Wednesday, March 23, 2011

P. 216- 219

In Romers pure spillover world of his Thesis, if Kodak produced a new type of file, Fuji knew about it the next day. So this puts emphasis on differentiating your product and keeping your discoveries secret for a time. This will help you be a price maker and act like monopolists for a time to help you gain a higher profit. This is the same logic that Edward Chamberlin had on monopolistic competition about 60 years before. But what Romer was doing differently is he was writing math in such a way to describe this world that he saw.

1 comment:

  1. C for Tim. How many Romers are there in this section?

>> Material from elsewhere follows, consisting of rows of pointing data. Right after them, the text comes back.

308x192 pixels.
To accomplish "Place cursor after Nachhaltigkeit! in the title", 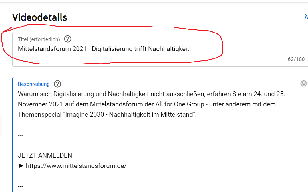I will point(191,49).
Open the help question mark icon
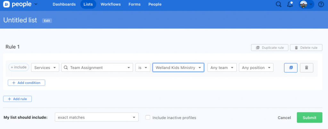 (321, 4)
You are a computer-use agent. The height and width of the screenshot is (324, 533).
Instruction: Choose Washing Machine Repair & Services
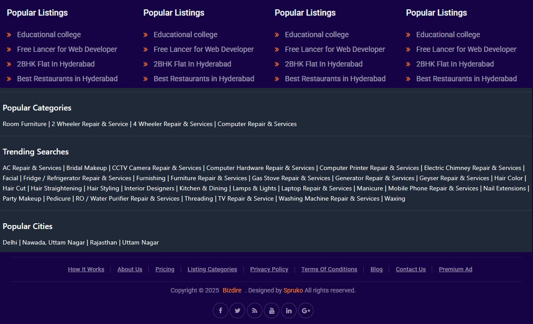click(329, 199)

And Thesis is specific, but thesis is generic.

    The big picture here is that the math for Romer's new direction was harder.

    The basic problem is that the math of optimization works best when there is one global optimum: finding the highest point on one mountain is easy. But what if there is more than one local optimum: finding the highest point in a mountain range is not that easy. And, if you get to the top of one mountain, and see a bigger one in the distance, you have to go down to go up again. This is what Warsh means by the non-convexity of a dented ball: the optimum could be on either side of the dent and you have to go around it to get from one side to the other.

    This makes solving out the math by hand much more difficult (which was the only way Romer had at that time). Now, you might use something like Solver to do this, but this is exactly the sort of problem that Solver is the worst at.